This little poll attracted 571 responses.
Thank you to all who took part.
Your comments on the TV advert were varied and fascinating. The comments were generally less positive towards the advert than the voting – people who like things might take a few seconds to vote but don’t go out of their way to make a comment?
Question 1: Are you an RSPB member?
No – and I never will be in the future 9%
No – but I might be in the future 26%
Yes I am 65%
Many people responded that as far as they were concerned the advert wouldn’t make much difference to how they felt about the RSPB (42%) but 23% would feel a bit keener to support the RSPB and 19% a lot keener to support them: only 16% of respondents said the advert would make them feel less keen to support the RSPB (6% a lot less keen and 10% a bit less keen).
Results like this will have persuaded the RSPB that this advert was worth the money – 42% of people seeing this advert felt keener (or much keener) to support the RSPB, and that figure is much higher than the number of people where the reaction was to feel less keen to support the RSPB (only 16%).
Question 3: How do you think that watching this advert will, on the whole, make people in general feel about supporting the RSPB?
There is more good news here for the RSPB (although, clearly it isn’t ‘news’ because they will have tested this advert before releasing it into the ‘wild’.
Most people (54%) thought that the general public would be keener to support the RSPB after watching the advert and only 5% thought that people would be put off (leaving 40% who didn’t think it would make much difference).
So, to summarise; overall, visitors to this website liked the advert themselves or weren’t much bothered about it either way, and thought that the general public would receive it even more favourably. There was an element of ‘I don’t mind it, in fact I quite like it, but others will like it more than I do‘.
We can take this analysis a little further – and it’s interesting if we do.
Not surprisingly, on this website, most respondents are RSPB members (well done!). Of those who aren’t members some say they will never be members. Although these people may see the light in future they are obviously not very warm to the RSPB at the moment. But some people are ‘warm’ non-members – we might call them ‘prospects’.
If you want to grow your support (financial, moral, volunteering etc) then ideally anything you do will keep the existing members happy and make the prospects even happier. In other words you maintain your current supporters but recruit some prospects. We can look to see if this seems to be the case – and it is.
When answering Question 2, 15% of RSPB members and 13% of prospects ‘didn’t like it’ – both are small numbers.

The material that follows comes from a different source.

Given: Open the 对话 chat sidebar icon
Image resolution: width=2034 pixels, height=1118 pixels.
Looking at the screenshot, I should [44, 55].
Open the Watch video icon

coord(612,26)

44% of RSPB members were not much influenced by the advert, but 22% said they felt keener to support the RSPB and 19% said they felt a lot keener – that looks like maintaining your supporter base to me. But when it came to prospects, 30% were relatively unmoved whereas 32% were a bit keener on giving the RSPB their support and 23% were a lot keener to support the RSPB.
This is just what you want an advert to do – or indeed any communication to do. If the tests that the RSPB carried out gave similar results, and I am sure they will have been much more detailed but broadly similar, then this advert is very good. This is what the RSPB Board and Council will have been told something like this by the new Fundraising and Communications Director, Beth Thoren: ‘Some people don’t like it (but not many people) and quite a lot of them didn’t like us anyway. Current members mostly like it or aren’t bothered either way. Prospects like it a lot and feel keener to support us. Give me the money and I will increase the RSPB’s membership.’
There are things that can go wrong but this looks like a sound strategy. Is enough money being invested to make sure that people do actually see the advert – I haven’t seen it on TV except once when I went looking for it? Will that investment take resources away from other areas that are important in maintaining support – like actually doing some conservation work? Were people telling the truth about how they felt and will that actually translate into action, money, support? Will the RSPB’s competitors raise their game and nullify any impact? We’ll see.